→ Given instruction:
Please decide whether each statement below agrees with the Babelfish issue page, answering yes or no and quoting the words of the page that settle it. 1. According to the page, Postgres fails to dump user-defined operator classes over built-in data types. 2. In the example, the existing integer operator family has Oid 1700. 3. The example functions are defined in the SQL language.

→ Supplied passage:
• • • • • • •

Skip to content

Introduce helper to dump Babelfish operator class defined over built-in data types #346

New issue

Have a question about this project? Sign up for a free GitHub account to open an issue and contact its maintainers and the community.

By clicking “Sign up for GitHub”, you agree to our terms of service and privacy statement. We’ll occasionally send you account related emails.

Already on GitHub? Sign in to your account

Conversation

Deepesh125
Copy link
Contributor

@Deepesh125 Deepesh125 commented Apr 22, 2024

Description

Extension changes - babelfish-for-postgresql/babelfish_extensions#2460

There is a bug (described below) in Postgres due to which it does not dump user-defined operator class over built-in data
types. This commit fixed that issue by introducing helper function which will dump operator class and all of its members
appropriately.

Task: BABEL-3385
Signed-off-by: Dipesh Dhameliya [email protected]

Issue details

Let's assume that we want to create certain operator between int (Oid = 23) and numeric (Oid = 1700). And we want to add this operator to existing operator family of integer (intger_ops (oid = 1976)) so that optimiser chooses index scan in certain situation over sequential scan. For this, one would follow following script to create operator class -

CREATE SCHEMA uds;

CREATE FUNCTION uds.int4_numeric_cmp (int, numeric)
RETURNS int
AS
$$
  Select numeric_cmp($1::numeric, $2)
$$
LANGUAGE SQL IMMUTABLE STRICT PARALLEL SAFE;

CREATE FUNCTION uds.int4_numeric_eq (int, numeric)
RETURNS boolean
AS
$$
  Select numeric_eq($1::numeric, $2)

• • • • • • •

→ Given information:
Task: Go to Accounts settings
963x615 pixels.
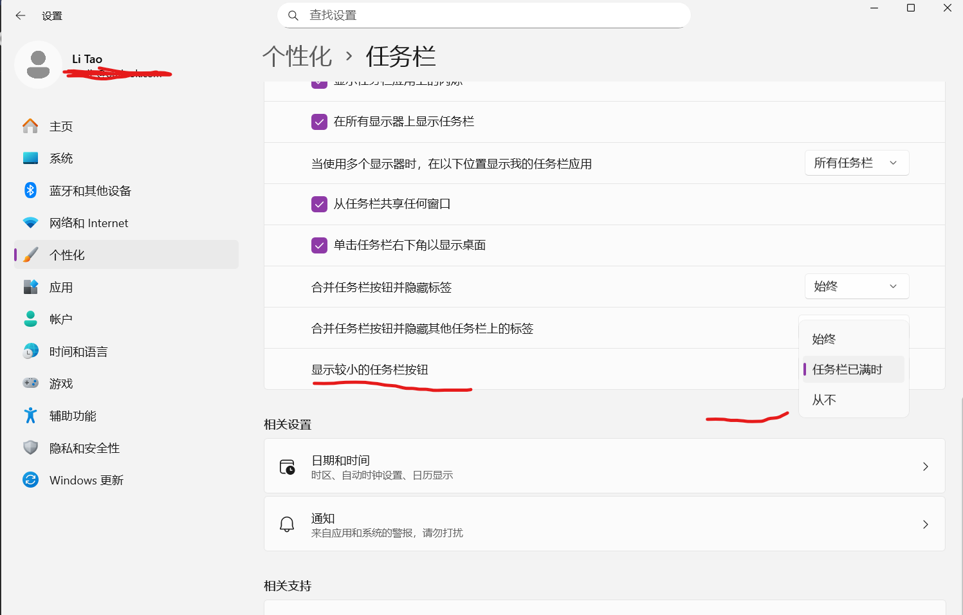Action: click(60, 318)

• • • • • • •

→ Exercise result:
1. Yes: "it does not dump user-defined operator class over built-in data types"
2. No: "operator family of integer (intger_ops (oid = 1976))"
3. Yes: "LANGUAGE SQL IMMUTABLE STRICT PARALLEL SAFE"